The frenetic dealmaking comes right after a record-breaking 1995, when British companies participated in almost 1,700 acquisitions worth $104 billion. "Don't assume it will go on forever," warns John Dear, head of corporate finance at Lazard Brothers & Co. in London. True, but several factors, from politics to deregulation, will keep the merger movement hot for much of the year. And when it's over, British industries from media to utilities will look dramatically different.
One reason the merger rush will continue is the good chance of an early election and a Labor victory. Labor's Prime Minister-in-waiting, Tony Blair, has proposed a change in the public-interest criterion for takeovers. To block a deal now, target companies must show that the takeover actively hurts the public interest--a tough charge to prove. Blair wants the burden shifted so that the acquiring company must prove the public benefits of the takeover. This shift could spell the end of hostile bids in Britain.
Hence, many companies want to snap up rivals fast, especially in politically sensitive industries. After the government released its controlling shares in utilities last March, opening the way for takeovers, a frenzy ensued. Already, 8 of Britain's 12 regional electricity companies have been involved in takeover bids worth a combined $22 billion.
GREEN LIGHTS. Other government moves are shaking up the media. A new broadcasting bill, expected to be enacted midyear, will lift some restraints on cross ownership and the number of broadcast licenses any one company can hold. Some companies are already finding ways to do deals. Granada Group PLC, with interests in hotels and broadcasting, paid $80 million for a higher stake in Yorkshire Television. MAI recently agreed to a $4.6 billion merger with United News & Media. The Labor Party is not opposed to such concentration, but it wants to create a superagency with a lot of clout to root out anticompetitive practices.

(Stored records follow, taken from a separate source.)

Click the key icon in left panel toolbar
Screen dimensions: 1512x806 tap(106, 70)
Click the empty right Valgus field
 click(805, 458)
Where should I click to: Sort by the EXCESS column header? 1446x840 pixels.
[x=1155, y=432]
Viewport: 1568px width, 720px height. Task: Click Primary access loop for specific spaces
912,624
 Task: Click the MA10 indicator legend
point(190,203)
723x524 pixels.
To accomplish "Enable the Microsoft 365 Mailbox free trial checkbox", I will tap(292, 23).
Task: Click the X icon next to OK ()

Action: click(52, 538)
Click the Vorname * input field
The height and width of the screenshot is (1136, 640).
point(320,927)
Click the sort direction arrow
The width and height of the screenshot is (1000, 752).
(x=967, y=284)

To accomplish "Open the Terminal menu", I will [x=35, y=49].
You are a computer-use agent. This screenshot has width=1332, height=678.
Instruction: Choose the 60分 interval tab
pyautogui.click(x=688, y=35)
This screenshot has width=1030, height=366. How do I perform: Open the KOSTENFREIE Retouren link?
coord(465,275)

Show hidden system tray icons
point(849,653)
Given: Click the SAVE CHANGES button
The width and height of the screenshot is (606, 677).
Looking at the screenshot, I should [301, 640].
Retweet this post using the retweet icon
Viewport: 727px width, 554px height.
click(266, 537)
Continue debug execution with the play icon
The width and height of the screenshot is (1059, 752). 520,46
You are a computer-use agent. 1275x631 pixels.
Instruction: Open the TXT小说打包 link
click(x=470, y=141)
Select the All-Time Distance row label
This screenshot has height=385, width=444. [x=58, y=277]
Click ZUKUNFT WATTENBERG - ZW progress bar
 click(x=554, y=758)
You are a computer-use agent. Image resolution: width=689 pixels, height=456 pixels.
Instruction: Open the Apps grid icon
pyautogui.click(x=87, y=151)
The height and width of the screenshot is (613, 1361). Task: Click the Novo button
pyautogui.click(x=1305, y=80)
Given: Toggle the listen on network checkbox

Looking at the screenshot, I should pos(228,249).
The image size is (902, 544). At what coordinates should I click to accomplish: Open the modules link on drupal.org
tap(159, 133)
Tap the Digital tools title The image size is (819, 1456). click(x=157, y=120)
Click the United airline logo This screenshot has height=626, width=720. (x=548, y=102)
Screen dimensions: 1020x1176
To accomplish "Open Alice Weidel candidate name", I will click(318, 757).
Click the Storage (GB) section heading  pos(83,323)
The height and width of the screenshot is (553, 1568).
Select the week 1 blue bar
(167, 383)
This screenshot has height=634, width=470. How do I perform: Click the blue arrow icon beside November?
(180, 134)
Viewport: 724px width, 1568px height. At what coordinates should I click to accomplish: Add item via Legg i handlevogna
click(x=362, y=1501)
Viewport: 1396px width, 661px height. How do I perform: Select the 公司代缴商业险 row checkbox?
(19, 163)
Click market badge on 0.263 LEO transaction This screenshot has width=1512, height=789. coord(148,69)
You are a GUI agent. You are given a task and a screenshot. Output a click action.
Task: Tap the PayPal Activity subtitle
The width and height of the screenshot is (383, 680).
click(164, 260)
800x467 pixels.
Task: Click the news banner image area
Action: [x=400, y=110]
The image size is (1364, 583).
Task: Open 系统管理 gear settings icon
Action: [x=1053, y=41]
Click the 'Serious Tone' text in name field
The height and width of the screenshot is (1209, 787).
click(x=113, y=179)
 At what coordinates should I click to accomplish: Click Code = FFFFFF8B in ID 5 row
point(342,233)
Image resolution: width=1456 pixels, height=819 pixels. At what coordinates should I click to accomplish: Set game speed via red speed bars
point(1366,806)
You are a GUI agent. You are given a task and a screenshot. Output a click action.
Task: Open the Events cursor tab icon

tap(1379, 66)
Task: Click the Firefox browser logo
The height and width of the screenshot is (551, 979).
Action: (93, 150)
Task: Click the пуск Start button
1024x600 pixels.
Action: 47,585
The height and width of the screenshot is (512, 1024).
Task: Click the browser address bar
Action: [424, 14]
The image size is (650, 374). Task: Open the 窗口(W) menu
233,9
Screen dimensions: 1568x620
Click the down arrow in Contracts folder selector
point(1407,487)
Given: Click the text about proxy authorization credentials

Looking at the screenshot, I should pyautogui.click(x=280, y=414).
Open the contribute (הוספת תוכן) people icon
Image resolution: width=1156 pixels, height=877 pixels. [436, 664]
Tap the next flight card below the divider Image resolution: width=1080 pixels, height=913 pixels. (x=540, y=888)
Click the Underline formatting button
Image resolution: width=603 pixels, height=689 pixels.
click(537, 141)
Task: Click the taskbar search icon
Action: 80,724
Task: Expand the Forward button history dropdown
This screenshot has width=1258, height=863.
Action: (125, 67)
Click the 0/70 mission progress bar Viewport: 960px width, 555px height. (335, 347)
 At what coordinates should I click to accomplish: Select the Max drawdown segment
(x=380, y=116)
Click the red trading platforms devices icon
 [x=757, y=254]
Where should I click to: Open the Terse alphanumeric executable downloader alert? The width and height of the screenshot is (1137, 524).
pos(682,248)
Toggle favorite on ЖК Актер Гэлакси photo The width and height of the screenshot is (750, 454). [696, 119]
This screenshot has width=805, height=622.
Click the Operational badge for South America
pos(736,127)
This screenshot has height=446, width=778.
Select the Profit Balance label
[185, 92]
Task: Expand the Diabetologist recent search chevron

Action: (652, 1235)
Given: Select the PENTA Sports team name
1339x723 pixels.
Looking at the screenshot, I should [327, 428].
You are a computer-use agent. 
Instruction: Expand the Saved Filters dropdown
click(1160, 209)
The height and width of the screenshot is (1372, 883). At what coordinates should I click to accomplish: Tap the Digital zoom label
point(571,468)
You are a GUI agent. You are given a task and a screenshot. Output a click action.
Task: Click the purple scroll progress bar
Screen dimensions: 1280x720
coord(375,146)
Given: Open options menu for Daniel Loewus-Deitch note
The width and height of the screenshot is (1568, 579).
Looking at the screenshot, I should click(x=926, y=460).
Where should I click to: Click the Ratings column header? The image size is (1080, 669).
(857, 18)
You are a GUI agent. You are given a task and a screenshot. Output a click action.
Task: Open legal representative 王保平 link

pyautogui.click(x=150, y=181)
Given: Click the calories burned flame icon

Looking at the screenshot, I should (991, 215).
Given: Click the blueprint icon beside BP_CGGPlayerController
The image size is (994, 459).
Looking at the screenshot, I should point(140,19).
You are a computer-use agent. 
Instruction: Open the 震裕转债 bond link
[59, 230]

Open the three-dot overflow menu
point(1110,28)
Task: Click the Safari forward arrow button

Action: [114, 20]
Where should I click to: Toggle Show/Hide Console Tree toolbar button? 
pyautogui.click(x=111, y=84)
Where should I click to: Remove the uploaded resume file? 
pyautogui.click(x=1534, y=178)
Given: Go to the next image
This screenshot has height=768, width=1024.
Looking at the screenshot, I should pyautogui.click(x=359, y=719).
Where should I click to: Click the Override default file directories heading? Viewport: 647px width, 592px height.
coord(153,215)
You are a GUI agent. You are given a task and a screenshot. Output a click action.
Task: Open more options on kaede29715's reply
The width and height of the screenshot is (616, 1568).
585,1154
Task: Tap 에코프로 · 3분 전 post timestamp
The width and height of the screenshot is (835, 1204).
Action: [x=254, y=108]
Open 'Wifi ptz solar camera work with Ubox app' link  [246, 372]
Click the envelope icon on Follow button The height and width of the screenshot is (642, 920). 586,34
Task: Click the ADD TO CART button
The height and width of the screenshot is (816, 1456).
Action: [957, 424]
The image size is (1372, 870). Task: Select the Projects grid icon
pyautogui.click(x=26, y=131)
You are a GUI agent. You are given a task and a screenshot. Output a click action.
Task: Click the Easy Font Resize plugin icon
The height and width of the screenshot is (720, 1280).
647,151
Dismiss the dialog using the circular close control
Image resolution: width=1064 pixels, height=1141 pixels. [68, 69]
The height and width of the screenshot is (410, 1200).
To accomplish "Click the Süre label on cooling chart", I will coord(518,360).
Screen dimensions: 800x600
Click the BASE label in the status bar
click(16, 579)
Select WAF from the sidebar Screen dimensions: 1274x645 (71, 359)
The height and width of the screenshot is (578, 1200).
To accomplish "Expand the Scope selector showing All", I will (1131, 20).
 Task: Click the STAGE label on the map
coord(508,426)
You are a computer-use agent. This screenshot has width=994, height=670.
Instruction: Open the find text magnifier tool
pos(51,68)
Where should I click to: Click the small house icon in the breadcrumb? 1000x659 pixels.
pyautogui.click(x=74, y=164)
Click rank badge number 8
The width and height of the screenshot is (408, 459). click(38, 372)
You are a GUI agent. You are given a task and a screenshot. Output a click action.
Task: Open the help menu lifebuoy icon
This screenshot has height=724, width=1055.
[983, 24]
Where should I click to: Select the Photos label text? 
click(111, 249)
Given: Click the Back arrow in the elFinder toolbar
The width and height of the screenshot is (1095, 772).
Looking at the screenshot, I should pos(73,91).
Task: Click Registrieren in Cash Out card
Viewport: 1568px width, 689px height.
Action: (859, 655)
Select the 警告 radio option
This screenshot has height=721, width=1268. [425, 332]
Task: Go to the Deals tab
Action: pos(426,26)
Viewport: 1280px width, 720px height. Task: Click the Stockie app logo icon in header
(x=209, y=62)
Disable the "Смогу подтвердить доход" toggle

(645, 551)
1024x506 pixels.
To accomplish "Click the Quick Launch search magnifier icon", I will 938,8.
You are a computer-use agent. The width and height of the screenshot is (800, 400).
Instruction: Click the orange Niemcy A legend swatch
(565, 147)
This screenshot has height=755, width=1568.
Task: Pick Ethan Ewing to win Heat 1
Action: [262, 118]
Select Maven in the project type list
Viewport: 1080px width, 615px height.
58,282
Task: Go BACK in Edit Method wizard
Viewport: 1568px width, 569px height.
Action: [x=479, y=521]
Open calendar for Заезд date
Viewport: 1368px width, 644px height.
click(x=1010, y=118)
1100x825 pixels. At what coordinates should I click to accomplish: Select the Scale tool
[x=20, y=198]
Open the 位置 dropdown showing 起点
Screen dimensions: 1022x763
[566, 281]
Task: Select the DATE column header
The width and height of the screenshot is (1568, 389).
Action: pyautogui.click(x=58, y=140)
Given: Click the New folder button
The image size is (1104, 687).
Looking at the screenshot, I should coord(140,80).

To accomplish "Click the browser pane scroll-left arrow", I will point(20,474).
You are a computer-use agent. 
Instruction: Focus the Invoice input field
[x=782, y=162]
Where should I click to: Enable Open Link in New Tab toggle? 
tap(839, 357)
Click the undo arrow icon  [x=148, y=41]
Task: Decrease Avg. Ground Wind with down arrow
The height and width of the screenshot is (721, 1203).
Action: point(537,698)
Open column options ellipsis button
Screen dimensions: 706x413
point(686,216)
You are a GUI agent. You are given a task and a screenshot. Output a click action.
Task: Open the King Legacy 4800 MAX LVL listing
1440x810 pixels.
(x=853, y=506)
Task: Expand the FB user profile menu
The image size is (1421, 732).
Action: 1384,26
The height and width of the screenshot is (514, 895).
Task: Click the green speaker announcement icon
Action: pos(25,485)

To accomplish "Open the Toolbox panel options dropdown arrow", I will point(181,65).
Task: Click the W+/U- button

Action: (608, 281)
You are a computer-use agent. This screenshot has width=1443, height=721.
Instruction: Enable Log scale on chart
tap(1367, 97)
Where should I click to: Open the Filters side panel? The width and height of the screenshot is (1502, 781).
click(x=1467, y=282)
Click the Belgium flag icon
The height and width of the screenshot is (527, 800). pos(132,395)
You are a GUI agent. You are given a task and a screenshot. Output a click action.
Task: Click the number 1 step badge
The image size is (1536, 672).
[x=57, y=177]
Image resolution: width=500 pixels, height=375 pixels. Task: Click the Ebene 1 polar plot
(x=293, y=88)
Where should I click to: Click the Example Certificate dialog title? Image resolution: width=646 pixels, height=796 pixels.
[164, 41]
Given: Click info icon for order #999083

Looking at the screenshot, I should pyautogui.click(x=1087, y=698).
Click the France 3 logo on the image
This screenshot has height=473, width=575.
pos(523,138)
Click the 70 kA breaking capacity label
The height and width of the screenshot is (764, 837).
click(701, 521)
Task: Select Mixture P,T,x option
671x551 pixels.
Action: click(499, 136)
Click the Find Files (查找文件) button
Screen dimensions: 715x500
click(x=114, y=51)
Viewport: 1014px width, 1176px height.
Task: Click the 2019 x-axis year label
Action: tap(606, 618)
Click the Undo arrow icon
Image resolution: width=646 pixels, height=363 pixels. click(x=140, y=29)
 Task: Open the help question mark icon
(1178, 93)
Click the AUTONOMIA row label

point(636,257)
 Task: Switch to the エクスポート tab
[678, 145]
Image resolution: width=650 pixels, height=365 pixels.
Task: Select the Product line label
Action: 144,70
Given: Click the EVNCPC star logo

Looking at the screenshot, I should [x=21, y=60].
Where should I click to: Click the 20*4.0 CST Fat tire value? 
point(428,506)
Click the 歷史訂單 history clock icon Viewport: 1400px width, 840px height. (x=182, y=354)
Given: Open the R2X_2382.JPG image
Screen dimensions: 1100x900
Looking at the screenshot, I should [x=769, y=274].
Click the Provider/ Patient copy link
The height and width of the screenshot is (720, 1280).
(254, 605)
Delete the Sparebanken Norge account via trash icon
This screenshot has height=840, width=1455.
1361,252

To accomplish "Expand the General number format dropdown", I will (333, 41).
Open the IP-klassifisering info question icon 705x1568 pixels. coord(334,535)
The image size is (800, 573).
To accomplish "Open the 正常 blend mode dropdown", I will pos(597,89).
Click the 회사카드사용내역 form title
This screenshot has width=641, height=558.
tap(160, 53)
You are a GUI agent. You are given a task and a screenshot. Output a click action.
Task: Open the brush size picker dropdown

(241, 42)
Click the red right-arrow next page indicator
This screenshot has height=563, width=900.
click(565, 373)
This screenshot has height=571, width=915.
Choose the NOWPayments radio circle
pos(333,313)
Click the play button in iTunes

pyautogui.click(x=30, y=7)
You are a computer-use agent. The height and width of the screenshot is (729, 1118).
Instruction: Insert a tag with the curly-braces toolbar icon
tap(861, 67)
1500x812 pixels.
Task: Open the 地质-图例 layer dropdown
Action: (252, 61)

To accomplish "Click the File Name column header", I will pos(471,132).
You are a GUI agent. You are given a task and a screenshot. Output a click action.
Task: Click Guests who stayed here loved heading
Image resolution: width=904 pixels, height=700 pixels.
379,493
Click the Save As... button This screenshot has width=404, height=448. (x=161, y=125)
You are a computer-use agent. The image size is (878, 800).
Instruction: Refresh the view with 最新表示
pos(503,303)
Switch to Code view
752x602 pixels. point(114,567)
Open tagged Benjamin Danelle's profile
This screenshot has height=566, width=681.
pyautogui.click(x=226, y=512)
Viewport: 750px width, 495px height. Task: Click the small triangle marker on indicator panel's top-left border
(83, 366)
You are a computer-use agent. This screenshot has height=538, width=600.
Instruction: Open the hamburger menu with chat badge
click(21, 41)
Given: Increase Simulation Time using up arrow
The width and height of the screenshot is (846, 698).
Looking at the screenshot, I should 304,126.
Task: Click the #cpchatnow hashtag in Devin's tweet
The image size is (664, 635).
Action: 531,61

Economic fundamentals are also fueling the boom. Kevin Gardiner, an economist at Morgan Stanley & Co. in London, predicts this will be Britain's most profitable business cycle since the 1960s. Balance sheets are brimming with cash, banks are eager to lend, and interest rates remain low. In industries such as pharmaceuticals that must cut costs, it can make sense to buy companies with hot new products rather than sink more funds into research that could take years to bear fruit. That explains Glaxo Holdings PLC's $14 billion takeover of Wellcome PLC last year. Zeneca Group PLC, with its rich pipeline of cancer and other drugs, could go into play next.
While British companies go their merry way, the threat of European intervention increases. The European Commission wants to expand its power to review bids involving large corporations. "For the big companies, that's more of a worry than the possibility of a Labor government," says Christiian Marriott, deputy editor of Acquisitions Monthly. It's just another reason for British chief executives to keep their acquisition specialists busy.